Well, you could have it download the firmware image from the Internet (IRC or p2p) according to the device you are attacking. The worm itself would be just a little "hack" in the firmware image. And you don't have to bother with all brands and models: start with the most popular ones (Linksys' W54GL, and the like). Some of those already have open source versions of their firmware, meaning you don't really have to reverse-engineer everything.
My point is: it is not impossible. Wifi router will meet all the requisites in most cases: rewritable firmware, open-sourced os/firmware, unsecured APs, default password in administrative interfaces, a quite capable processing unit and an wifi antenna. Diversity may slow things a little but, although I lack data, I believe that the domestic and soho wifi router market (the best target - least security-minded) is dominated by few models.
If this hasn't been done yet (at least not that we knew), maybe the would-be-attackers haven't found a suitable, big, with lots of routers within range of each other. It could be already happening in a "silent" mode somewhere. It only becomes detectable if you use the full capacity of processor power and wifi output of the router, hindering the legitimate connections.
If you disable SSID broadcasting and enable a trusted only MAC list and deny all other MAC addresses are you pretty much secured from brute force scan attacks? The attacker would have the program scanning for SSIDs. The scanner would not see it. I set my networks up so you have to manually add the SSID. I don't have encryption enabled though. I just make sure that when I go to websites like my banking site or email I use the SSL address. I also use long passwords with capitals, lowercase, numbers, and symbols. One of the networks I manage I do the same as I mentioned before plus I disable DHCP on the router and set everything static.
Should I do anything extra?
Oh great, so they get access to the machine. Just as if it was plugged into a DSL/cable modem line. AND???
Cracking the password and getting network access isn't the same as getting past the firewalls, installing yourself on the machine and getting something to run you. Someone is fear mongering, or has failed to think this through.
Seven puppies were harmed during the making of this post.

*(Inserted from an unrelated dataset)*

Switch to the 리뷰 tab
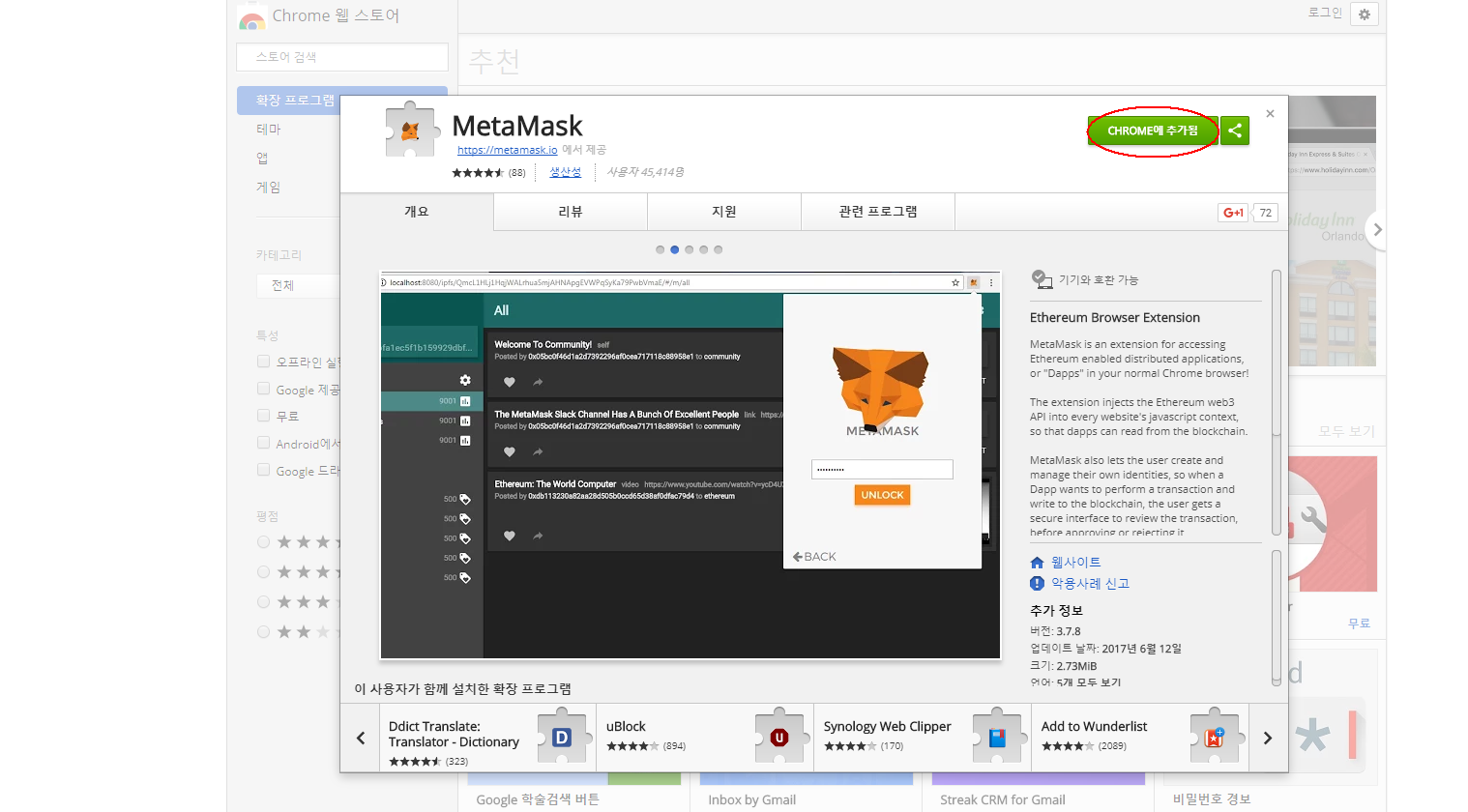 pos(570,211)

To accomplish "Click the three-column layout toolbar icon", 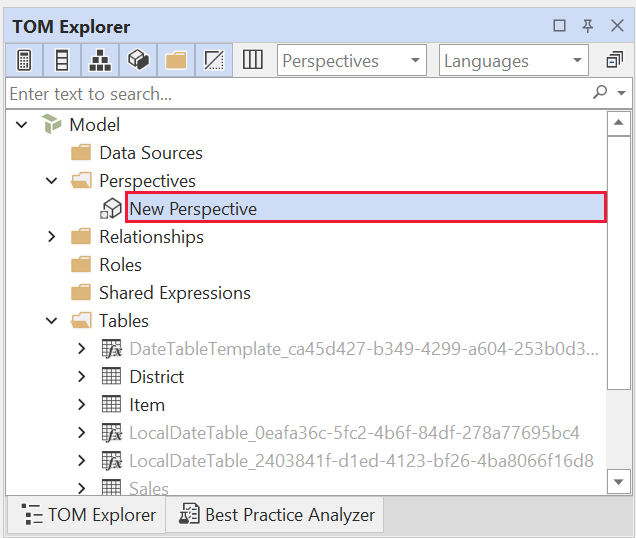I will pos(253,60).
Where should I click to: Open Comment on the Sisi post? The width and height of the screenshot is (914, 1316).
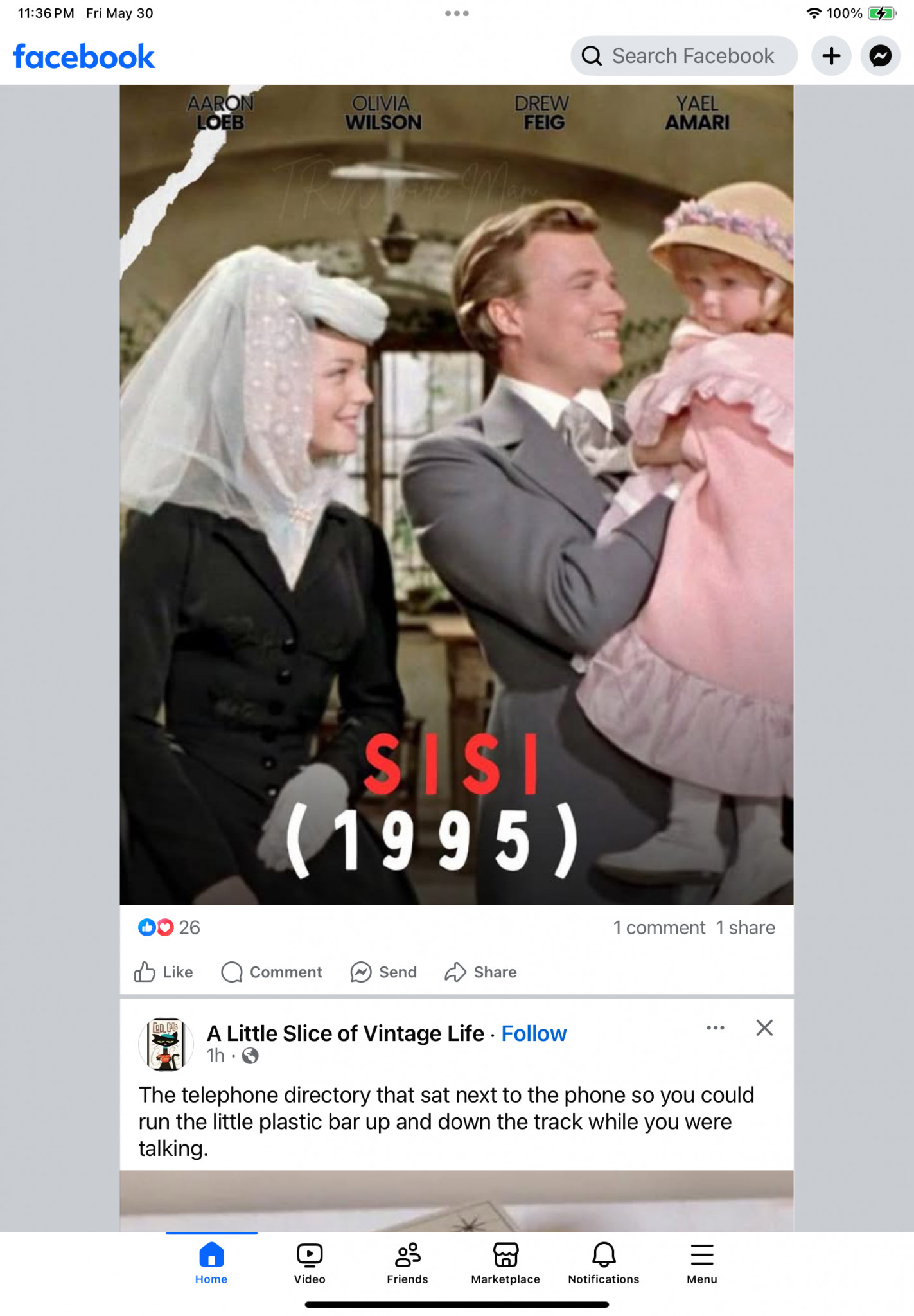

Bingo. Add to your "should do" list; "Disable admin access over wireless and WAN making it only available from directly connected Ethernet LAN".
Just think of the positive effects. If you had software beeing able to spread from access point to access point automatically, you could easily build up a meshed network of routers. Those routers would then build a gigantic network which you can use to communicate without the FBI listening into it. You could simply install that software, reconfigure your router and patch the hole.
The problem is that for that you'd need a monoculture of routers. It might work with Windows PC at one time in the future, but even there it's hard.
I haven't thought this all the way through to it's logical conclusions, but it seems to me that the most benefit to blackhats these days is in getting CPU cycles to cause damage and steal information from more valuable or data rich systems...
Is there really that much benefit to expending effort to hack the SOHO WAP router, when most of the machines behind it are more likely the problem, since if the user has not re-config'ed their router then likely their machines aren't secured either?
For just purely evil fun it might be worth the effort to flash corrupted firmware to hundreds of thousands of WAP's out there...leaving a $100 monetary nuisance to many households out there that have to replace them.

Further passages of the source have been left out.